4. The Multivariate Gaussian

When $\mathbf{x} \in \mathbb{R}^D$ is a random vector, the Gaussian generalizes to:

Definition: Multivariate Gaussian $$\mathcal{N}(\mathbf{x}\,;\,\boldsymbol{\mu}, \boldsymbol{\Sigma}) = \frac{1}{\sqrt{(2\pi)^D |\boldsymbol{\Sigma}|}}\exp\!\left(-\frac{1}{2}(\mathbf{x} - \boldsymbol{\mu})^\top \boldsymbol{\Sigma}^{-1} (\mathbf{x} - \boldsymbol{\mu})\right)$$

Parameters: $\boldsymbol{\mu} \in \mathbb{R}^D$ (mean vector) and $\boldsymbol{\Sigma} \in \mathbb{R}^{D \times D}$ (covariance matrix, symmetric positive definite). $|\boldsymbol{\Sigma}|$ denotes the determinant of $\boldsymbol{\Sigma}$.

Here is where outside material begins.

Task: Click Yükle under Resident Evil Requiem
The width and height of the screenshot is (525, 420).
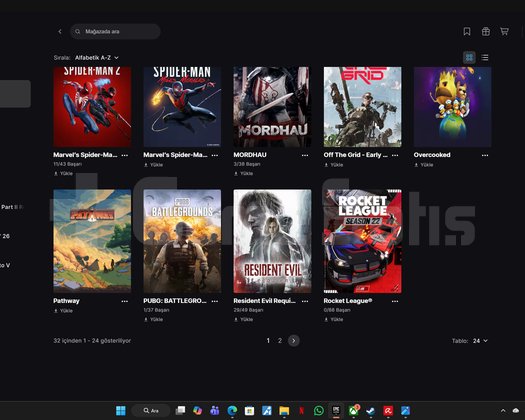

The generalization from univariate to multivariate is direct:

$(x - \mu)^2 / \sigma^2$ → $(\mathbf{x} - \boldsymbol{\mu})^\top \boldsymbol{\Sigma}^{-1} (\mathbf{x} - \boldsymbol{\mu})$: a squared Mahalanobis distance that measures how far $\mathbf{x}$ is from $\boldsymbol{\mu}$ in a metric defined by $\boldsymbol{\Sigma}^{-1}$.
$\sigma^2$ → $\boldsymbol{\Sigma}$: the covariance matrix controls the shape. A diagonal $\boldsymbol{\Sigma}$ produces axis-aligned ellipsoidal contours; a full $\boldsymbol{\Sigma}$ can rotate them. This is $\text{Cov}[\mathbf{x}]$ — the covariance of $\mathbf{x}$ with itself.
$\sqrt{2\pi\sigma^2}$ → $\sqrt{(2\pi)^D |\boldsymbol{\Sigma}|}$: the determinant generalizes the scalar variance in the normalization.

Mean of the multivariate Gaussian. Using the substitution $\mathbf{y} = \mathbf{x} - \boldsymbol{\mu}$, the integral for $\mathbb{E}[\mathbf{x}]$ splits into an odd-function term (integrates to zero by symmetry) and a constant $\boldsymbol{\mu}$ multiplied by the integral of the normalized distribution (= 1). Therefore $\mathbb{E}[\mathbf{x}] = \boldsymbol{\mu}$ — the same argument as in the univariate case, lifted to vectors. The proof that $\text{Cov}[\mathbf{x}] = \boldsymbol{\Sigma}$ follows by a similar but more involved calculation; see Bishop §2.3.